Set task: Count the lines in the listing below that contain the string "cell", treating uppercase and lowercase as different. Reply with the number alone.

Dataset entries:

........

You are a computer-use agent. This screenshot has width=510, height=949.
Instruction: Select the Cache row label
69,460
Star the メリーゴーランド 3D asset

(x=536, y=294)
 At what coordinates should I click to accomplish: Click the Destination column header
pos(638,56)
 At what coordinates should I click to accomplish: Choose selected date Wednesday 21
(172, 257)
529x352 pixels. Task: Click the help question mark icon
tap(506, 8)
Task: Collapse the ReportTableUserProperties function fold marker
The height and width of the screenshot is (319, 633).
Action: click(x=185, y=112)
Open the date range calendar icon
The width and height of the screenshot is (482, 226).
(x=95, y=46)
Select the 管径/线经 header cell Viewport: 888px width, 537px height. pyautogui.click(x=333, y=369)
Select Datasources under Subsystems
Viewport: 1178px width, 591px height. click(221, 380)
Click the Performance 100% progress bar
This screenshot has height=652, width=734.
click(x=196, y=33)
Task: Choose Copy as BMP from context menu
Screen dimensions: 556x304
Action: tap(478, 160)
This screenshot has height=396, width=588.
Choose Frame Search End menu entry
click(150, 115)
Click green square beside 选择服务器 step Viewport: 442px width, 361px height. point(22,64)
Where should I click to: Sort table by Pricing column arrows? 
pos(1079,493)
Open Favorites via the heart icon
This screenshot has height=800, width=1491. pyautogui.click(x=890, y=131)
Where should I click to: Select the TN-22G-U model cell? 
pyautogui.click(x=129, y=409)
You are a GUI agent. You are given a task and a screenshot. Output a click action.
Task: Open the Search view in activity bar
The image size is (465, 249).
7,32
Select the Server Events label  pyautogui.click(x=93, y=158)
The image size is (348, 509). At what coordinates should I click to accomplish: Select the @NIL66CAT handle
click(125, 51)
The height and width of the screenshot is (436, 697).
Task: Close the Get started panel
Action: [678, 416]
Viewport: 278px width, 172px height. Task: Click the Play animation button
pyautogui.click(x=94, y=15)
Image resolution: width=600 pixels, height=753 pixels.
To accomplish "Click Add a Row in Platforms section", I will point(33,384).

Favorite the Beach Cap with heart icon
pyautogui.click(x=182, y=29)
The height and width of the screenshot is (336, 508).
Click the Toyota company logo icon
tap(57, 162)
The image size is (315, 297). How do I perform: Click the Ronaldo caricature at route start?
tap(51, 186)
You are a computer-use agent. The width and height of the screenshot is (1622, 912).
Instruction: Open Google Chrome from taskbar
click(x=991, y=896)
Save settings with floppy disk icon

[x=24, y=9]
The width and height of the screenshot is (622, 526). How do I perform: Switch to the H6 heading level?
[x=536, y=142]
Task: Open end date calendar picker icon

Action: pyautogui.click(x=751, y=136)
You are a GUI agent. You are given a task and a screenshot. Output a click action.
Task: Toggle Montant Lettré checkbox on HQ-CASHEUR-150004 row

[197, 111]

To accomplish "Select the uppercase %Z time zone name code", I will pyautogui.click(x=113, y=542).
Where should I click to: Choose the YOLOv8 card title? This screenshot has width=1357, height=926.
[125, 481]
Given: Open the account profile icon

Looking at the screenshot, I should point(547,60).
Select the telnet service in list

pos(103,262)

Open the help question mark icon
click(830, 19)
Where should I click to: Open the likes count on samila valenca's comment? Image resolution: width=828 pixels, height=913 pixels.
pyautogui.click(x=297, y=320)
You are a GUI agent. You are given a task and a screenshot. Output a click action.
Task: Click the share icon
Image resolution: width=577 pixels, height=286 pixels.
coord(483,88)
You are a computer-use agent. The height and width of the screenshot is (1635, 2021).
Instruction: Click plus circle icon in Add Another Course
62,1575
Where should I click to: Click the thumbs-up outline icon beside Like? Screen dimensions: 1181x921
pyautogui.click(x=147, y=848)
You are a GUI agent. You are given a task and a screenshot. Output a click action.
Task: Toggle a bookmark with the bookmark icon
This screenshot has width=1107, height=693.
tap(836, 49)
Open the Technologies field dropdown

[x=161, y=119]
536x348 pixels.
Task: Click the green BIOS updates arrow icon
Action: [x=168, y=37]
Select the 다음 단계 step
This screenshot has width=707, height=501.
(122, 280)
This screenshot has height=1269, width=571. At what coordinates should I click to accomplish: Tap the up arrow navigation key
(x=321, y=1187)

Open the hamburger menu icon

........

Correct answer: 2